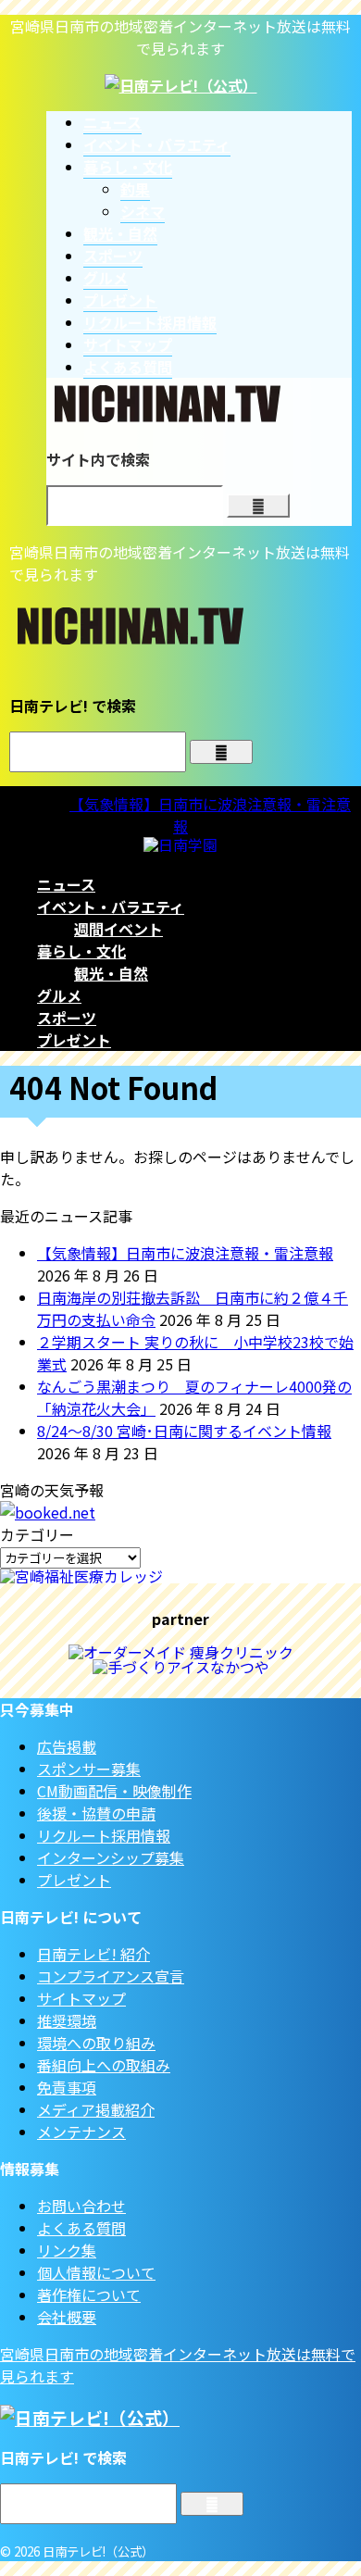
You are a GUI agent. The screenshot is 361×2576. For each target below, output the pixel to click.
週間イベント (118, 929)
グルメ (59, 995)
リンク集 (66, 2250)
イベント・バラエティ (110, 906)
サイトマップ (81, 1998)
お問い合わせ (81, 2206)
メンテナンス (81, 2131)
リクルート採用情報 (103, 1835)
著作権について (89, 2294)
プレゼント (74, 1040)
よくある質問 (81, 2228)
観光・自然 (111, 973)
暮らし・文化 (81, 951)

****************

### [What is being asked]
Stop after the line containing "リクルート採用情報 (103, 1835)": copy the records exactly from the first line up to there, leaving pictures out.

### [Output below]
You are a GUI agent. The screenshot is 361×2576. For each target below, output the pixel to click.
週間イベント (118, 929)
グルメ (59, 995)
リンク集 (66, 2250)
イベント・バラエティ (110, 906)
サイトマップ (81, 1998)
お問い合わせ (81, 2206)
メンテナンス (81, 2131)
リクルート採用情報 (103, 1835)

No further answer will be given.